Chiller performance varies greatly with operating conditions. Full-load performance is not a good indicator of overall performance because chillers rarely operate at full load. Instead, part-load performance is critical to good overall chiller performance. Refer to ASHRAE Standard 90.1-2001, which lists minimum chiller efficiency requirements. There are several variables that can affect the efficiency of a chiller.
The flow rate must be closely regulated, as too low a flow rate can reduce the efficiency of the chiller, resulting in laminar flow. The minimum flow rate is usually about 3 feet per second. However, excessive flow rates can cause vibration, noise and pipe corrosion. The recommended maximum flow rate is usually about 12 feet per second.
The amount of cooling any cooler can provide depends on the amount of refrigerant it passes through the compressor per unit time. It is important to maintain the proper level of refrigerant.
Leaks, as well as air and moisture, can reduce efficiency and system reliability. A low refrigerant charge (usually caused by leaks) will cause the compressor to work harder and achieve poorer cooling.
Modular Type Air Cooled Scroll Chiller
Heat transfer has the greatest impact on chiller performance. The condenser and evaporator tubes in large chillers can exceed 5 miles, so high heat transfer is fundamental to maintaining efficiency.
When tubes scale, chiller efficiency decreases rapidly. Contaminants such as minerals, scale, slurry, algae and other impurities can increase thermal resistance and reduce overall performance. In both closed-loop and open-loop systems, these contaminants can accumulate on the water side of the heat transfer surface. Scaling can occur gradually over time, depending on the quality and temperature of the water used.
The approach temperature of the compressor, i.e. the difference between the temperature of the fluid leaving the heat exchanger and the saturation temperature of the refrigerant being cooled or heated, is a good indicator of heat transfer efficiency.
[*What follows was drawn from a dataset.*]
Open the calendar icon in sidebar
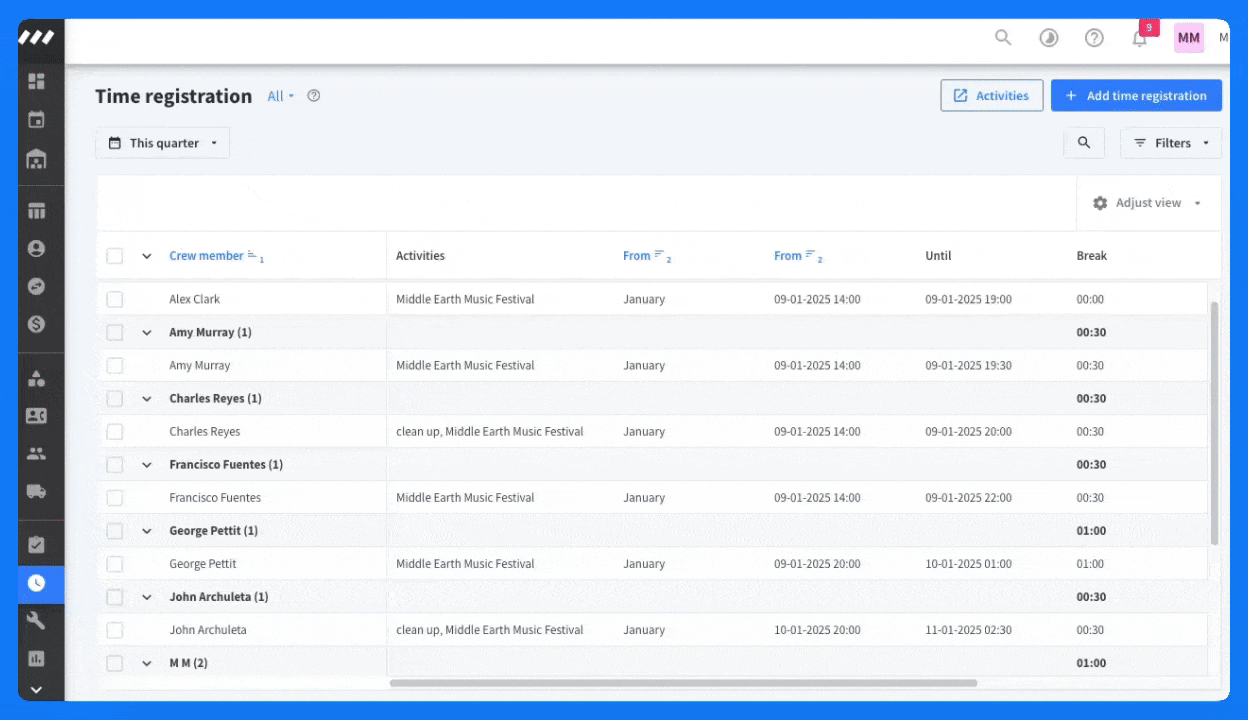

An increase in approach temperature is the main indicator of a decrease in heat transfer efficiency. An accurate log sheet will show when the temperature starts to change from the effective level.
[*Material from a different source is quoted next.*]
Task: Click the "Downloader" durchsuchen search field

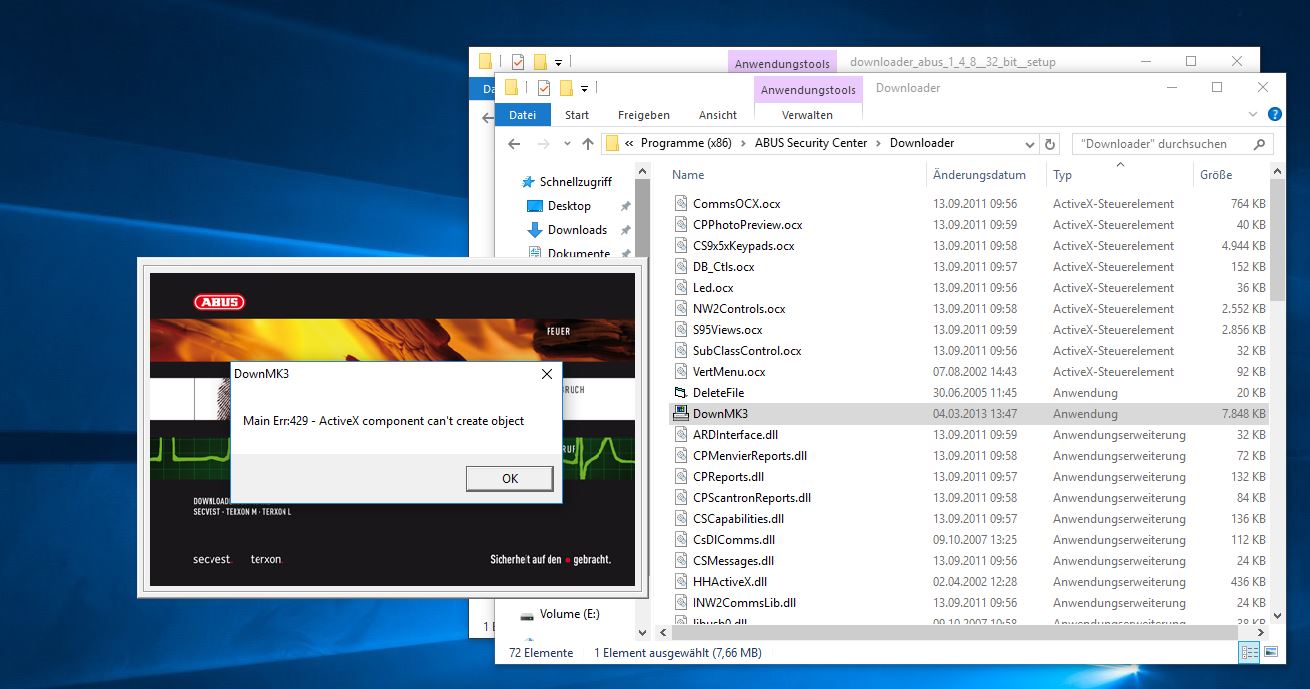Action: tap(1154, 144)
Condenser tubes should be brushed at least once a year using an automatic rotary cleaning machine, rather than chemical cleaning, to keep them free from contamination.
Air Cooled Scroll Chiller
Condenser water circuits that use open cooling sources, such as atmospheric cooling towers, require water treatment to prevent scaling. Erosive conditions, such as sand flowing through the tubes at high velocities, can dent the tubes and thus reduce their efficiency. Untreated water can damage pipes, ducts and other materials.
Cooling tower discharge or drainage is the most efficient way to remove solids and contaminants. When a sensor detects high water conductivity, an automatic valve discharges some water and its dissolved and suspended solids.
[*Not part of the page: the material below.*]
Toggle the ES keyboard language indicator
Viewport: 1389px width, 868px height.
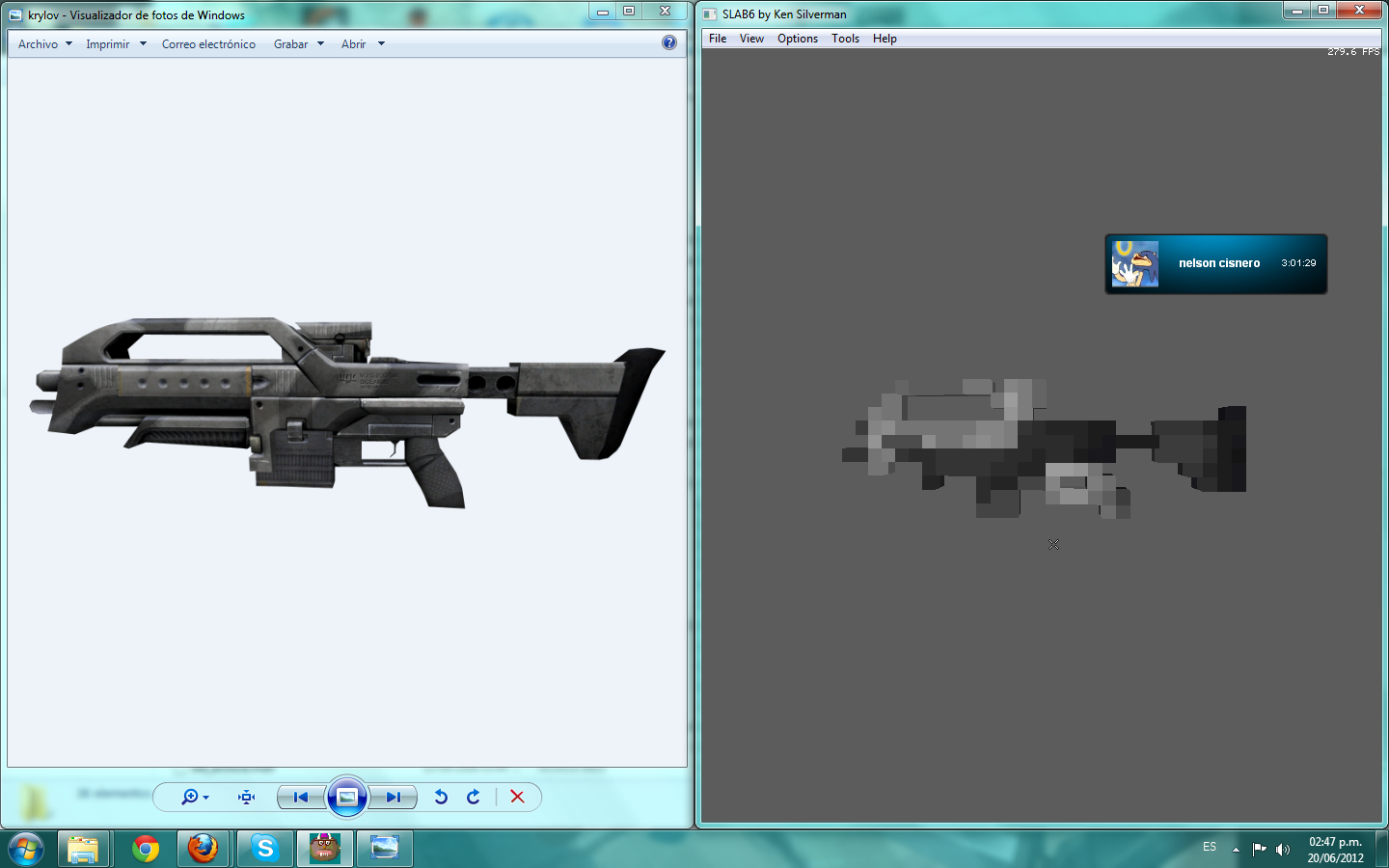[1209, 847]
Visual inspection is also a good, though less accurate, indicator of water quality. Check the chilled water circuit once a year for general water quality and signs of corrosion.
Lowering the temperature of the water entering the condenser can improve the efficiency of the chiller. In some building systems, operators can lower the chilled water set point to overcome air handler deficiencies, such as dirty coils. Beware of this practice; it may stop the symptoms, but it will not solve the problem. It makes the chiller work harder to get the same net cooling effect.